Пугачев спасает Машу Миронову, потому что у него есть свои, пусть разбойничьи, пусть бандитские, понятия о чести. Вешать пленных можно, а вот когда девушку беззащитную Швабрин пытается изнасиловать, да и взять за себя, – это нельзя, это неправильно. Это как в «Трехгрошовой опере» (1928) у Брехта бандит Мэкки-Нож, у которого руки по локоть в крови, за столом говорит: «Стало быть, ты режешь форель ножом, так, что ли? <…> Так поступают только хамы, ты понял меня, Джекоб? Учись хорошим манерам».
И та же история у Гринева. Гринев может воевать против Пугачева, который спас ему жизнь и невесту. Но это потому, что долг так повелевает. А долг выше морали, долг о морали не спрашивает.
Мысль Пушкина сводится к очень простой констатации: мораль – вещь относительная, всегда можно себя уговорить. Отношение Пушкина к нравственности довольно циничное.
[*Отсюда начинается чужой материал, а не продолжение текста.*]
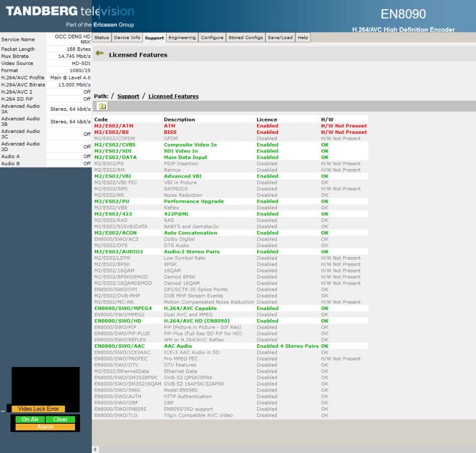Select the Configure tab
This screenshot has width=476, height=453.
point(212,37)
Он пишет Вяземскому: «Поэзия выше нравственности – или по крайней мере совсем иное дело». Державин, поэт и его учитель, говорит Пушкин в Приложении к «Истории Пугачева», принимал участие в подавлении пугачевского восстания и «велел двух повесить, а народу велел принести плетей и всю деревню пересек <…>. Дмитриев уверял, что Державин повесил их из поэтического любопытства».